Anger can certainly be a good motivator for politically engaged scholarship, but recognizing the inevitability of anger does not obviate the need to work for civility. A renewed and better standard of civility should be a collective kind of journey, on which we recognize that the modern world has exposed some of our deepest frailties.
The Salaita case and others are teachable moments, opportunities to begin a process of thinking through how we might be better communicate in a world in which the temptations to shut down communication are stronger than ever.
So rather than withdraw Salaita’s job offer or ignore his inflammatory statements, Illinois should have explored a third option: to use the appointment as a starting point for a process of civility-building and conflict resolution both within the university and in the public sphere. It was an opportunity for reflection for all parties in the dispute, based on an acknowledgment of mutual fallibility.

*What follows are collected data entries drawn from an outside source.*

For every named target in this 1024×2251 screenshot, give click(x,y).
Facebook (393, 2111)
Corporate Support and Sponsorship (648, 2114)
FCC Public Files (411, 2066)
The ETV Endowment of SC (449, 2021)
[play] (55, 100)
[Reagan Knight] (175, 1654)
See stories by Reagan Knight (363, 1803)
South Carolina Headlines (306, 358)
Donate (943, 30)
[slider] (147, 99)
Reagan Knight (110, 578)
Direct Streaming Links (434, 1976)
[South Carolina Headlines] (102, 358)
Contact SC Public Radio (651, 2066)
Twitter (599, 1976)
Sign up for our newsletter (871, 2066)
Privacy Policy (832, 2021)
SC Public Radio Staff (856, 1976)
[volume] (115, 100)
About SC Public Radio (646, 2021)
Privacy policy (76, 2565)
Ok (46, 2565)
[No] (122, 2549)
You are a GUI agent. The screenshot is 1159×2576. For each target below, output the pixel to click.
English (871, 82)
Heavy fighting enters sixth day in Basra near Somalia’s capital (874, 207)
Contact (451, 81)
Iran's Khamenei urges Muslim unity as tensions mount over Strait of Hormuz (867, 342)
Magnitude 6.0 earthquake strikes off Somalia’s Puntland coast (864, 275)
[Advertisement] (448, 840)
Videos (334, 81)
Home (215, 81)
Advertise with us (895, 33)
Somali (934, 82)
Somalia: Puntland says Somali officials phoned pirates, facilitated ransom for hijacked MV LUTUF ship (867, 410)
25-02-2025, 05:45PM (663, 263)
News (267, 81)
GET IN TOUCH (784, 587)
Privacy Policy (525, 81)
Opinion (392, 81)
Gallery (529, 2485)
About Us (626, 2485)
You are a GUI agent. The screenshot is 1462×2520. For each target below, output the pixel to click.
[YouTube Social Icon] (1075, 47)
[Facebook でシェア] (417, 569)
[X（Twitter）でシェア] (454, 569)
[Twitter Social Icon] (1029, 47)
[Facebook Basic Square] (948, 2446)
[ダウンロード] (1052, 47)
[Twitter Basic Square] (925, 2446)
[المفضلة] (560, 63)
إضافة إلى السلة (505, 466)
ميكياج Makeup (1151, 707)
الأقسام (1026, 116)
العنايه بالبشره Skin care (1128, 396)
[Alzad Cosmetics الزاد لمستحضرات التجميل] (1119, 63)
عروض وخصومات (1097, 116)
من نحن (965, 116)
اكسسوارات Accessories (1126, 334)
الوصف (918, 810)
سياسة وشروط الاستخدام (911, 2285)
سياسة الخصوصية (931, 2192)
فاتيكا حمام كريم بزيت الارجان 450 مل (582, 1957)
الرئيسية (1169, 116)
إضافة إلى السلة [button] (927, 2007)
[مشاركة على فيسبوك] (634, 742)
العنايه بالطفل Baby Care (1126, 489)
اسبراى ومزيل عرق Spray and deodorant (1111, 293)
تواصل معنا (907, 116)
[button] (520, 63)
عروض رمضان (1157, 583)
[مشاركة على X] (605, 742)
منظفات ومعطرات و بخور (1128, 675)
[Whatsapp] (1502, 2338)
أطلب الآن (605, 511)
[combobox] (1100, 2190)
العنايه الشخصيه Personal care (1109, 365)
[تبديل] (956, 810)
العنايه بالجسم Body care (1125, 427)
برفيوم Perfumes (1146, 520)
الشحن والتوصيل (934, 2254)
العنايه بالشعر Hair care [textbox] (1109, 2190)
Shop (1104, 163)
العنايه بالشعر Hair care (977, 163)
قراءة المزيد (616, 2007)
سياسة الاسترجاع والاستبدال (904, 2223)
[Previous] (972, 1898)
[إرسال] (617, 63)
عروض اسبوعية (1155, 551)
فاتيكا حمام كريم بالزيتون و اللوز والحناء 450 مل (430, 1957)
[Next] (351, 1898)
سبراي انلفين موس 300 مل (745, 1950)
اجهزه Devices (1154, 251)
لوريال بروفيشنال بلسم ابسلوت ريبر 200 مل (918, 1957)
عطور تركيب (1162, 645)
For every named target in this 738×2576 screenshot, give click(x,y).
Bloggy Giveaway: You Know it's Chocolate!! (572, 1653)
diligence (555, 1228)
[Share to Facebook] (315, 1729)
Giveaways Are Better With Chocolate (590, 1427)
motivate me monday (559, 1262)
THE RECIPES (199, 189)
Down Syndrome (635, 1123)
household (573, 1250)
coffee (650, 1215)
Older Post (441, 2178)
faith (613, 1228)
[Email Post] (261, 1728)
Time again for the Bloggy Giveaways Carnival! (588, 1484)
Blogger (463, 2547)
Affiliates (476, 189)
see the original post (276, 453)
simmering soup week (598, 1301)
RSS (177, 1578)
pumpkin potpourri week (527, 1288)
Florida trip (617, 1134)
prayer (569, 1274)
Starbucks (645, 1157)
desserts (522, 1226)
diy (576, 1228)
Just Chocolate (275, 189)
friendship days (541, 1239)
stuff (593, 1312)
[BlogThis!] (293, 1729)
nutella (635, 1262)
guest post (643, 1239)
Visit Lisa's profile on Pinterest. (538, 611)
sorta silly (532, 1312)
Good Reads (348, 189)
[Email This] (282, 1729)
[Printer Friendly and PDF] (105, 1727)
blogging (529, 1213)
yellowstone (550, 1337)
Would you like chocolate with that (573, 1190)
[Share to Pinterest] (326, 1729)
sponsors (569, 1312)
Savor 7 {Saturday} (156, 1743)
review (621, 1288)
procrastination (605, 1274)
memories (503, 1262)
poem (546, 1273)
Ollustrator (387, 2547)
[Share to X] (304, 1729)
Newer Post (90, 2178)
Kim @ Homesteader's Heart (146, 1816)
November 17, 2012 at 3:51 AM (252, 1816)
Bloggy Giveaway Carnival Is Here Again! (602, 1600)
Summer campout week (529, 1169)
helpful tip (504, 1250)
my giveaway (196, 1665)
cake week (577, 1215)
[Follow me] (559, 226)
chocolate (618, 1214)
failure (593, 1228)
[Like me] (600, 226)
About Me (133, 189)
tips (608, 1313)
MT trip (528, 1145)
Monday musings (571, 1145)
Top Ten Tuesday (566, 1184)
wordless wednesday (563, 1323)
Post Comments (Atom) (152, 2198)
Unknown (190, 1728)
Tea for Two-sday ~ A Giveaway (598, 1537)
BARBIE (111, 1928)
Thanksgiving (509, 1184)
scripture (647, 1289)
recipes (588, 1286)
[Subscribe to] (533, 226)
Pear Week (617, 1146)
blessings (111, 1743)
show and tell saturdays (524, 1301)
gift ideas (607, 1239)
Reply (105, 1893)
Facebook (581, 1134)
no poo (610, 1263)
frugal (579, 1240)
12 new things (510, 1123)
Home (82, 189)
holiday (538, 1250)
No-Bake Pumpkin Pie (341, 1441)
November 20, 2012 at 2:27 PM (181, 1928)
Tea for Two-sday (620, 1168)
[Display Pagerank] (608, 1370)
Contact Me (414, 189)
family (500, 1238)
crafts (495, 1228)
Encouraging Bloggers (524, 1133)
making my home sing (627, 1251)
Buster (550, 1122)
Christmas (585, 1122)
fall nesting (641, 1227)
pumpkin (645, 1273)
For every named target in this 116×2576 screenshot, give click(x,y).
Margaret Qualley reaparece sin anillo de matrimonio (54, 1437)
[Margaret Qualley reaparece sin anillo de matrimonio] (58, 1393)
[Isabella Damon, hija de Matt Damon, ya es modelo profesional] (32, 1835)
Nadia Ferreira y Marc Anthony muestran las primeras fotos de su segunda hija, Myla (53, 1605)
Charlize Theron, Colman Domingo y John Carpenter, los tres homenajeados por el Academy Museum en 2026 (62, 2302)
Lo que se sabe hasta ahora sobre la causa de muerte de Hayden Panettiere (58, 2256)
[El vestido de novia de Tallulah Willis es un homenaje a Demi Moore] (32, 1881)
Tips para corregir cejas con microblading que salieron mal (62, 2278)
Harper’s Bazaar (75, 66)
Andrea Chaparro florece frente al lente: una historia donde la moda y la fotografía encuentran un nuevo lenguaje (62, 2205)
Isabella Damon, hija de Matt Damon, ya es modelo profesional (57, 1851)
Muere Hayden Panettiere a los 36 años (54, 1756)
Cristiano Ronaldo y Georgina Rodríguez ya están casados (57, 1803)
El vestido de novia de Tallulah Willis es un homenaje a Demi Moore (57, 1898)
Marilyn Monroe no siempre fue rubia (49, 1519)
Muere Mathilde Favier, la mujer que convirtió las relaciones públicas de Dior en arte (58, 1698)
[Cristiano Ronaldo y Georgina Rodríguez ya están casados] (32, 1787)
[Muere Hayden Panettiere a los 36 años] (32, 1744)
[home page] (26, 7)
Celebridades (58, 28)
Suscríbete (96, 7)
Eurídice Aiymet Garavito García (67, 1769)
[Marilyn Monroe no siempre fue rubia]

Of course, conflict resolution is difficult in the face of intense public interest. Perhaps the starting point could have been a collective statement by Salaita, the university, and other interested parties calling for a temporary period of quiet so that the case could be discussed, away from the media spotlight. Would that have worked? Maybe partially, maybe not at all. But we’re going to have to find a way to create such temporary “safe” spaces if conflict resolution over any issue is going to stand a chance.
Keith Kahn-Harris is a sociologist based in London. His latest book is Uncivil War: The Israel Conflict in the Jewish Community.